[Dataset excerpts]
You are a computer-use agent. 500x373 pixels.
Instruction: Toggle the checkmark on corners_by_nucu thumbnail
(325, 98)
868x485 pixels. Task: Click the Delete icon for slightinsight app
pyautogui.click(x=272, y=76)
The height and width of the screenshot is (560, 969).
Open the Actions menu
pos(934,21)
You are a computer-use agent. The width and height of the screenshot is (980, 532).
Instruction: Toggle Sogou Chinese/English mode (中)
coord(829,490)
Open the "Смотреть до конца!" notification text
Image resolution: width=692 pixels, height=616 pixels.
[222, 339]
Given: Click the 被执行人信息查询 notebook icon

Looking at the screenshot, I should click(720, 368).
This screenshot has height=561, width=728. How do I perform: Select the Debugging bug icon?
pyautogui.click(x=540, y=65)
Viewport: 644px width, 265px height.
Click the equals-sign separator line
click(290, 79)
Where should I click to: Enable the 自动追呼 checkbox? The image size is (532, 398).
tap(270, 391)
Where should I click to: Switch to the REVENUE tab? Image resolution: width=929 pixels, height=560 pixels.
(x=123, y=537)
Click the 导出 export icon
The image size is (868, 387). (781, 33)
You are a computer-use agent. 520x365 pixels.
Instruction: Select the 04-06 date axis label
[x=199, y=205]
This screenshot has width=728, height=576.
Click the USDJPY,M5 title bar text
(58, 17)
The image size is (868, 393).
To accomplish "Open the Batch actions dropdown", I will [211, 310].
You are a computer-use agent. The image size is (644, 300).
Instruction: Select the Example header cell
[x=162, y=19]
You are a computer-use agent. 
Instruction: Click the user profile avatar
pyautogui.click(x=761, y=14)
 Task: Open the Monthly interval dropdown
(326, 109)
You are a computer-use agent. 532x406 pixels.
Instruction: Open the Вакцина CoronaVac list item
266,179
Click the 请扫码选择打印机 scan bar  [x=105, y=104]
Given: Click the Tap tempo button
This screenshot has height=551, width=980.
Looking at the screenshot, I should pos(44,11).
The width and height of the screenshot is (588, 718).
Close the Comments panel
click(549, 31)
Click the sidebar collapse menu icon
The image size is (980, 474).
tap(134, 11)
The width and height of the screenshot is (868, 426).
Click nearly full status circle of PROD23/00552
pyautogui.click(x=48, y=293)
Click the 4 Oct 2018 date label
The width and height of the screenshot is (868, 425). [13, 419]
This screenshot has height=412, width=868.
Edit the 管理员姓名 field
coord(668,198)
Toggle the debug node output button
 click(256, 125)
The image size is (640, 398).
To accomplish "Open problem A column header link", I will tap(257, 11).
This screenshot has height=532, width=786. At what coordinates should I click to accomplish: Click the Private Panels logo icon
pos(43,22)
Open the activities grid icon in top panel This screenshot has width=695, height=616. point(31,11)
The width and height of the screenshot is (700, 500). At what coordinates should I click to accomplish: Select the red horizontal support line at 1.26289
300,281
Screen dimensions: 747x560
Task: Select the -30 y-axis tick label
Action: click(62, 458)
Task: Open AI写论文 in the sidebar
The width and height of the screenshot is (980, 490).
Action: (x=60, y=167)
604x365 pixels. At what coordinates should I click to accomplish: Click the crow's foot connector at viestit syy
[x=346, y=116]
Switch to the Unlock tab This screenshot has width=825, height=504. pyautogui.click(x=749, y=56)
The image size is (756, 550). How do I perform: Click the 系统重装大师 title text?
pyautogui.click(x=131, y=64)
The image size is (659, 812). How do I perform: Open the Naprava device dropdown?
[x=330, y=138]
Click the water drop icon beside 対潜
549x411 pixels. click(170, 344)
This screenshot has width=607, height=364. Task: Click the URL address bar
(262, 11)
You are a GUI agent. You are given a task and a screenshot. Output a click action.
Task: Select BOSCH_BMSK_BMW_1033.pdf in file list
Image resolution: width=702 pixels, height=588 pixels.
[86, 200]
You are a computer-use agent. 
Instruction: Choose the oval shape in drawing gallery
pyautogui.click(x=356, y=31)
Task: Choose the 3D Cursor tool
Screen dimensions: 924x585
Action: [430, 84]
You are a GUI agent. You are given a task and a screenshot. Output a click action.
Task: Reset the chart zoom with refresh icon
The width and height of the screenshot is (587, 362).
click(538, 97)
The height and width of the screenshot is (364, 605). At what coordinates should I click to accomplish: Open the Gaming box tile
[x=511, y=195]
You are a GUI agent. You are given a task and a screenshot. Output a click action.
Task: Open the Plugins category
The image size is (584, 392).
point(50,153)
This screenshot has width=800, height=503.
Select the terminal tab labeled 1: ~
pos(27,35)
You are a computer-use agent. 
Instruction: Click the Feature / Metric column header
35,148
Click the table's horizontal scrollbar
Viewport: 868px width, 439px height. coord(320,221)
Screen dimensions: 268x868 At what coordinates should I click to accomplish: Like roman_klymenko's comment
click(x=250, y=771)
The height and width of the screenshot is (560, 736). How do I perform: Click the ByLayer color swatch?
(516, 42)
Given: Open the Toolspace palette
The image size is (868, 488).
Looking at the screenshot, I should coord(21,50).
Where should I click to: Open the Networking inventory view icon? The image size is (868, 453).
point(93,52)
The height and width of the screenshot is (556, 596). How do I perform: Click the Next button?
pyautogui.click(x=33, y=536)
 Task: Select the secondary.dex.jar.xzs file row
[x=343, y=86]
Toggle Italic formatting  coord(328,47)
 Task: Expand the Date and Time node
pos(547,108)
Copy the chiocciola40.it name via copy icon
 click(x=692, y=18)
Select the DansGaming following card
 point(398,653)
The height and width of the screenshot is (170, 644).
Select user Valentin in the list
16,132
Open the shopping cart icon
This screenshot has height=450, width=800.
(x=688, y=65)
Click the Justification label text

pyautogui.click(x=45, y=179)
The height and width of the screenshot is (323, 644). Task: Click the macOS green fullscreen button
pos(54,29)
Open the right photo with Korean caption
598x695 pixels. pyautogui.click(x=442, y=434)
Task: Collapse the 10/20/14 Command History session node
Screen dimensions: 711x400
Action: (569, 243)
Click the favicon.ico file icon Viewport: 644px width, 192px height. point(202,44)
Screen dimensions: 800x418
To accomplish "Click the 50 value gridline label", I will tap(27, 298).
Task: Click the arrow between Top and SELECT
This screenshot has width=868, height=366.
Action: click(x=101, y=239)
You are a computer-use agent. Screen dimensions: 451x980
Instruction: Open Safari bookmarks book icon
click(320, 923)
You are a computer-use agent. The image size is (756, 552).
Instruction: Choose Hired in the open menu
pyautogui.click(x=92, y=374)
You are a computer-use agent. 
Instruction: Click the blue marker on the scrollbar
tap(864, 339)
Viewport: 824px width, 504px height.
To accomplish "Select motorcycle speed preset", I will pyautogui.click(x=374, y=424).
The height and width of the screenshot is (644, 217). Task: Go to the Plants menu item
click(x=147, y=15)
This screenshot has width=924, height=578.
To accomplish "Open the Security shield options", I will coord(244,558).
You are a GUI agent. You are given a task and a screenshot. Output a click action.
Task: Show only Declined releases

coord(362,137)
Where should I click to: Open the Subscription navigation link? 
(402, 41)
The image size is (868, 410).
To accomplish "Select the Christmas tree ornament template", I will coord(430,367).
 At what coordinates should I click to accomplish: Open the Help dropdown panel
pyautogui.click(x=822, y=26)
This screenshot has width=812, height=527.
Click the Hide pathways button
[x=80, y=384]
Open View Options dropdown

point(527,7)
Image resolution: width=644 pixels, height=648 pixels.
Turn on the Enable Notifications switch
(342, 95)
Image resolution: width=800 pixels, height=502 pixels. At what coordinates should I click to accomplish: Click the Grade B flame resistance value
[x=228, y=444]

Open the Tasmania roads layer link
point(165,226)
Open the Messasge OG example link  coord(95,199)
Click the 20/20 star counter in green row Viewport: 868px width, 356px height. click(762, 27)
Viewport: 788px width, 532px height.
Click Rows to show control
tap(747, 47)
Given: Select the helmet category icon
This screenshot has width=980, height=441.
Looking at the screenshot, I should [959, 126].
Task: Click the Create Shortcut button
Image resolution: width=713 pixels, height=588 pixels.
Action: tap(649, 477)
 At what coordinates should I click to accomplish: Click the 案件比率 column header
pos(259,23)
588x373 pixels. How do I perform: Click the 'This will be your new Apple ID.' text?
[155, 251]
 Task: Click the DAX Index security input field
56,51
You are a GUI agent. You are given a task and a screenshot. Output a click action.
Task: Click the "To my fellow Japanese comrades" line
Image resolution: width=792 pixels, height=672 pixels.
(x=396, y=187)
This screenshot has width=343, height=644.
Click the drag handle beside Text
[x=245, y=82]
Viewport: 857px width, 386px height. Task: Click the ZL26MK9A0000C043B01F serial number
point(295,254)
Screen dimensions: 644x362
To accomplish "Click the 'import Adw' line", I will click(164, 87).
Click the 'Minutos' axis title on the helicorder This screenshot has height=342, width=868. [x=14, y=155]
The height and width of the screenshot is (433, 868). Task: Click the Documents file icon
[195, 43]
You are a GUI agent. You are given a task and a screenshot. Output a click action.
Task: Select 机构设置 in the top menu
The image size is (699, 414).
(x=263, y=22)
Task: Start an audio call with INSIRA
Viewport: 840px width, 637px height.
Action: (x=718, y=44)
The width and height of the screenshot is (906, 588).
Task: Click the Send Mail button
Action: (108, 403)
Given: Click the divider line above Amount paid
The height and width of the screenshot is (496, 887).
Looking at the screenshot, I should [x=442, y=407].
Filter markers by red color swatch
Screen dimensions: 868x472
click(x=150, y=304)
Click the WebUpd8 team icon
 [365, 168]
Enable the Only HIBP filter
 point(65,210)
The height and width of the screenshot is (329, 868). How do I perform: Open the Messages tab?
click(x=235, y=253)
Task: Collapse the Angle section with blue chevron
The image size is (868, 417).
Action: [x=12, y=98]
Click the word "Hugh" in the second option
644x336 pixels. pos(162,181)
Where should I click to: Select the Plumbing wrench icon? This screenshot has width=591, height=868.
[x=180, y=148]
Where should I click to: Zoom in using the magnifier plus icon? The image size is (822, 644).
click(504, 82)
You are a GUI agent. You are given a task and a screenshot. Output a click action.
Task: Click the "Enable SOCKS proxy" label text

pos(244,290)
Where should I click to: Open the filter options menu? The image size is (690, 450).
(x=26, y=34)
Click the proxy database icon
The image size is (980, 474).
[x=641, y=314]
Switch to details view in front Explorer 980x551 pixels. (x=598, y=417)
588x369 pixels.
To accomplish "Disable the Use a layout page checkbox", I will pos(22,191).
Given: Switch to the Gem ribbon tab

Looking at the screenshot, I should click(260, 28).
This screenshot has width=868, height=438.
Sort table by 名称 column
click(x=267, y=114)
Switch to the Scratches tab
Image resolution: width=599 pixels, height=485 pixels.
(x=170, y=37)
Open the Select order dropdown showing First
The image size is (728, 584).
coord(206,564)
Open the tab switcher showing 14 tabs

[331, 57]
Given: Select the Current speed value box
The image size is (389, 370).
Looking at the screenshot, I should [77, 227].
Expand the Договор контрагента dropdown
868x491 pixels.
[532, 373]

**ACTIVITY**
When you reach the line that contains "The height and width of the screenshot is (560, 969).", stop; output it and every line before it from the start of the data, exactly as written.

**OUTPUT OF THE EXERCISE**
You are a computer-use agent. 500x373 pixels.
Instruction: Toggle the checkmark on corners_by_nucu thumbnail
(325, 98)
868x485 pixels. Task: Click the Delete icon for slightinsight app
pyautogui.click(x=272, y=76)
The height and width of the screenshot is (560, 969).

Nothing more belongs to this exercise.